Content-Transfer-Encoding: 8bit
X-ClientProxiedBy: kwepems500001.china.huawei.com (7.221.188.70) To
 dggpemf200006.china.huawei.com (7.185.36.61)

On 2025/6/18 5:02, Mina Almasry wrote:
> On Mon, Jun 16, 2025 at 11:34 PM Yunsheng Lin <linyunsheng@huawei.com> wrote:
>>
>> On 2025/6/16 16:05, Ratheesh Kannoth wrote:
>>> Hi,
>>>
>>> Recently customer faced a page pool leak issue And keeps on gettting following message in
>>> console.
>>> "page_pool_release_retry() stalled pool shutdown 1 inflight 60 sec"
>>>
>>> Customer runs "ping" process in background and then does a interface down/up thru "ip" command.
>>>
>>> Marvell octeotx2 driver does destroy all resources (including page pool allocated for each queue of
>>> net device) during interface down event. This page pool destruction will wait for all page pool buffers
>>> allocated by that instance to return to the pool, hence the above message (if some buffers
>>> are stuck).
>>>
>>> In the customer scenario, ping App opens both RAW and RAW6 sockets. Even though Customer ping
>>> only ipv4 address, this RAW6 socket receives some IPV6 Router Advertisement messages which gets generated
>>> in their network.
>>>
>>> [   41.643448]  raw6_local_deliver+0xc0/0x1d8
>>> [   41.647539]  ip6_protocol_deliver_rcu+0x60/0x490
>>> [   41.652149]  ip6_input_finish+0x48/0x70
>>> [   41.655976]  ip6_input+0x44/0xcc
>>> [   41.659196]  ip6_sublist_rcv_finish+0x48/0x68
>>> [   41.663546]  ip6_sublist_rcv+0x16c/0x22c
>>> [   41.667460]  ipv6_list_rcv+0xf4/0x12c
>>>
>>> Those packets will never gets processed. And if customer does a interface down/up, page pool
>>> warnings will be shown in the console.
>>>
>>> Customer was asking us for a mechanism to drain these sockets, as they dont want to kill their Apps.
>>> The proposal is to have debugfs which shows "pid  last_processed_skb_time  number_of_packets  socket_fd/inode_number"
>>> for each raw6/raw4 sockets created in the system. and
>>> any write to the debugfs (any specific command) will drain the socket.
>>>
>>> 1. Could you please comment on the proposal ?
>>
>> I would say the above is kind of working around the problem.
>> It would be good to fix the Apps or fix the page_pool.
>>
>>> 2. Could you suggest a better way ?
>>
>> For fixing the page_pool part, I would be suggesting to keep track
>> of all the inflight pages and detach those pages from page_pool when
>> page_pool_destroy() is called, the tracking part was [1], unfortunately
>> the maintainers seemed to choose an easy way instead of a long term
>> direction, see [2].
> 
> This is not that accurate IMO. Your patch series and the merged patch
> series from Toke does the same thing: both keep track of dma-mapped

The main difference is the above 'dma-mapped'.

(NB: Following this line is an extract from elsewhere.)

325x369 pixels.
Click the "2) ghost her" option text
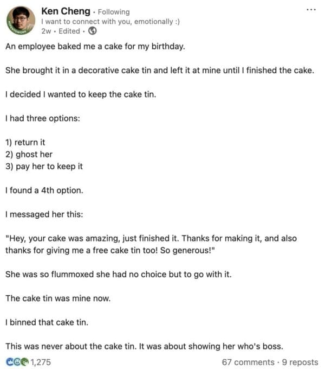pyautogui.click(x=29, y=154)
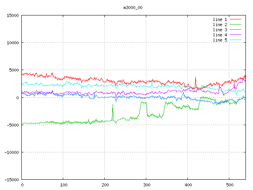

> pages, so that they can be unmapped at page_pool_destroy time. Toke
> just did the tracking in a simpler way that people were willing to
> review.
> 
> So, if you had a plan to detach pages on page_pool_destroy on top of
> your tracking, the exact same plan should work on top of Toke's
> tracking. It may be useful to code that and send an RFC if you have
> time. It would indeed fix this periodic warning issue.

As above, when page_pool_create() is called without PP_FLAG_DMA_MAP, the
dma-mapped pages tracking is not enough.